The last pair would work upstairs, helping the robots bag groceries to be sent down to customers on “dumbwaiter”-like conveyors, a source said.

With the bare-bones payroll, the boost to profits could be huge. Indeed, the prototype being discussed calls for operating profit margins north of 20 percent. That compares with an industry average of just 1.7 percent, according to the Food Marketing Institute.

During the recent presidential campaign, much was made of the fact that we have shipped millions of good paying jobs overseas over the past several decades.

We can certainly try to make some laws that would keep American workers from losing jobs to foreign workers, but pretty soon workers all over the world are going to be losing millions of jobs to technology, and it is going to be just about impossible to make laws to prevent that from happening.

Just check out what is happening in China.  Many big firms had moved manufacturing to China because labor was much cheaper over there, but now a lot of those cheap Chinese workers are being replaced by robots

Apple’s iPhone manufacturer, Foxconn, in fact, has already begun automating certain work that was previously done by hand. A Chinese government official told a Hong Kong newspaper in May that Foxconn had replaced 60,000 workers with robots at one factory there.
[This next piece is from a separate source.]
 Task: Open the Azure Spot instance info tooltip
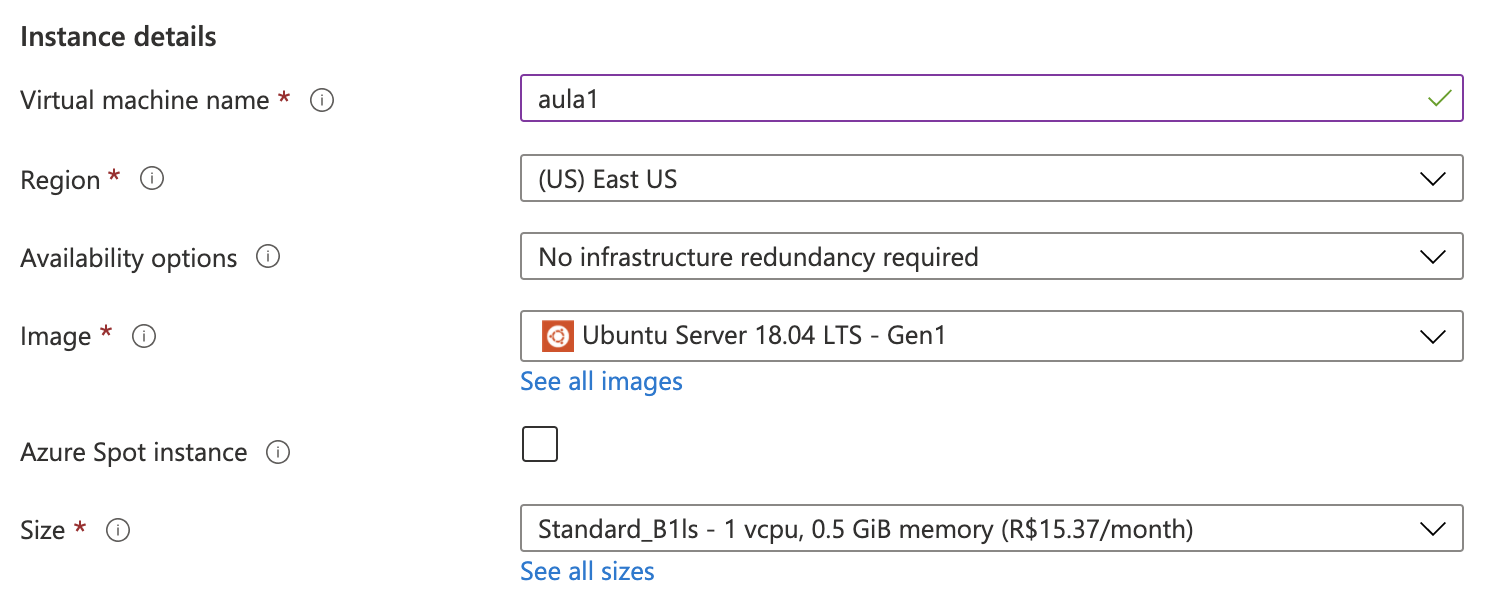tap(278, 453)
And the company is receiving incentives north of Shanghai in the eastern-central Jiangsu Province to accelerate investments in robotics to replace human labor, according to Chinese state media organization Xinhua.
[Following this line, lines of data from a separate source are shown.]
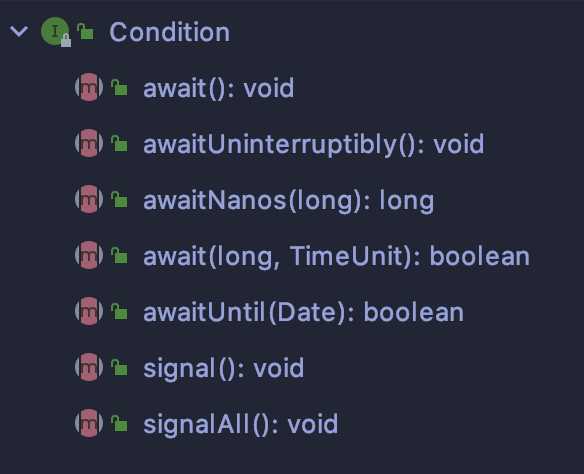Select await(): void method
The width and height of the screenshot is (584, 474).
tap(219, 88)
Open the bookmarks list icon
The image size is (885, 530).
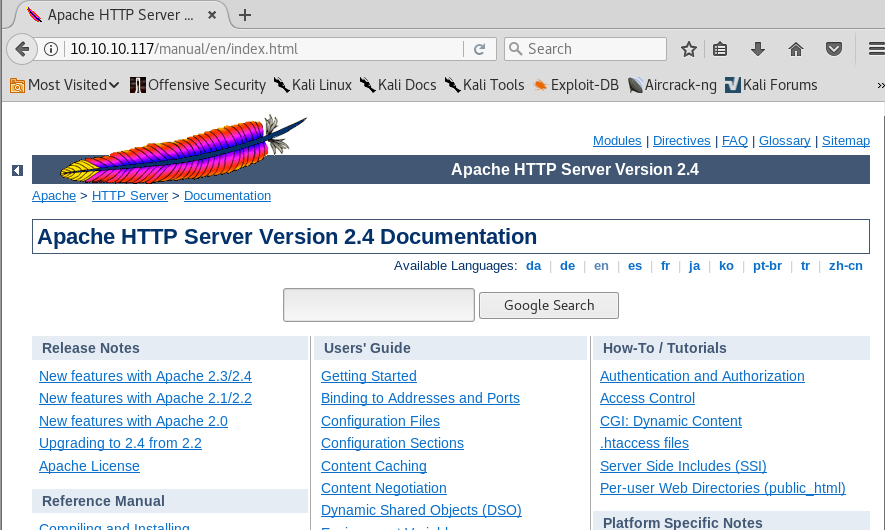721,49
Sadly, this is just the beginning.  According to one study, 49 percent of all activities currently performed by human workers could already “be turned over to some sort of machine or robot”…

About 49% of worker activities can be turned over to some sort of machine or robot, increasingly helped along by artificial-intelligence software, according to consultancy McKinsey.

About 58% of CEOs plan to cut jobs over the next five years because of robotics, while 16% say they plan to hire more people because of robotics, according to a PricewaterhouseCoopers survey.

And Carl Frey of Oxford University has determined that some professions have more than a 90 percent chance of becoming automated in the coming years

The revelations that dependable office jobs such as insurance workers and real estate agents have a more than 97% chance of becoming computerised could now spark fears among the middle class workforce.

‘While low-skilled jobs are most exposed to automation over the forthcoming decades, a substantial number of middle-income jobs are equally at risk.’ Frey told The Times.

Other jobs that feature high on the ‘risk list’ are credit analysts who have a 97% chance of losing their jobs to robots, postal service workers at 95% and lab technicians who have an 89% chance of seeing their role become automated.

So what in the world are we going to do with billions of human workers around the globe that are no longer needed when technology takes virtually all of our jobs?

Some have suggested that the idea of “work” will become a thing of the past, and that society will evolve into a socialist utopia where everything we need is provided for by the government.  In fact, the concept of a “universal basic income” is already being promoted in Europe and elsewhere.

But others see a dystopian future where the gap between the “haves” and the “have nots” grows greater than ever before.  Humanity has always been plagued by poverty and greed, and everyone agrees that the gap between the very wealthy and the rest of us has been growing very rapidly in recent years.

Where there is nearly universal agreement is on the fact that big changes are coming.  Workers are going to be displaced by technology at an accelerating rate in the years ahead, and this will present a tremendous challenge for us all.